As a child who was (and still is) enthralled with American History, when the opportunity arose for me to come to Washington D.C., I had to accept it. I am a History major and Political Science minor at the University of Illinois Urbana-Champaign who plans to study law post-undergrad and then have a career as a criminal justice prosecutor. I am currently working for the United States House of Representatives as an intern for Congressman Rodney Davis. Congressman Davis represents the thirteenth district of Illinois, where the University of Illinois Urbana-Champaign resides. It is surreal to say that I work on Capitol Hill. Our nation’s capital is filled with history and the sights never get old. I am thrilled to be interning in Washington D.C. this summer, because I have been offered so many opportunities thus far and know there are more to come!

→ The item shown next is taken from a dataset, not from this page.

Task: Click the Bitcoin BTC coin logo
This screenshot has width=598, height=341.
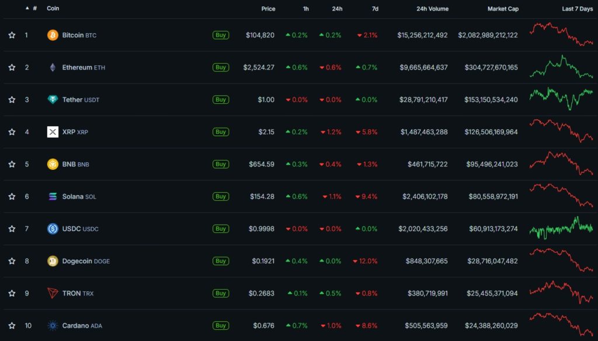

As an intern, my main duties include conducting Capitol tours, writing Status Letters and legislative memos, and answering phone calls. While I work in the Longworth House Office Building (LHOB), I also give tours to constituents in the Capitol Building! I underwent a four hour training session to learn how to give a proper tour. Luckily, my history knowledge comes in handy, so I can add in other facts to the tours. Every tour I give, I feel like I see a different historic statue, room, or artifact that I may have not seen before, making each trip to the Capitol Building exciting! Status Letters are extremely important for keeping constituents in Congressman Davis’ district updated. These are written after a constituent calls/writes asking for the current status of a pending bill in the House of Representatives. When I answer the phone, I take down their name and address to ensure a Status Letter is written in response to their comment or question if it cannot be answered by an intern over the phone. These are written by interns and approved by Staffers. Legislative memos are written when a constituent asks for more information on certain stances the Congressman may have. These memos are informative for constituents and further display the Congressman’s views on different issues. As an intern, I am not allowed to speak on behalf of the Congressman nor his views, and therefore exemplifies the importance of a legislative memo. On a rare occasion, I will run a co-sponsor form to the Cloak Room in the Capitol Building. This is a form that indicates the Congressman wants to co-sponsor a bill, or has other Congressmen/Congresswomen that want to co-sponsor his bill. It is imperative that these forms are delivered by hand, as they are signed by Congressman Davis and are crucial for proper legislative activity. All of these tasks are valuable to the office, and I am honored to be one of the interns who gets to carry these out daily


Overall, I thoroughly enjoy my work as an intern on Capitol Hill. I see history made every day, whether I am in the office or get lucky enough to go to the House Gallery and watch a legislative day proceed in person. My family and friends know that this city is where I am “in my element” since I am such an American History lover. This summer will be one of the most memorable ones I have had thus far. I highly recommend interning in this city, as you will find it is full of history, learning opportunities, and a fun experience in general.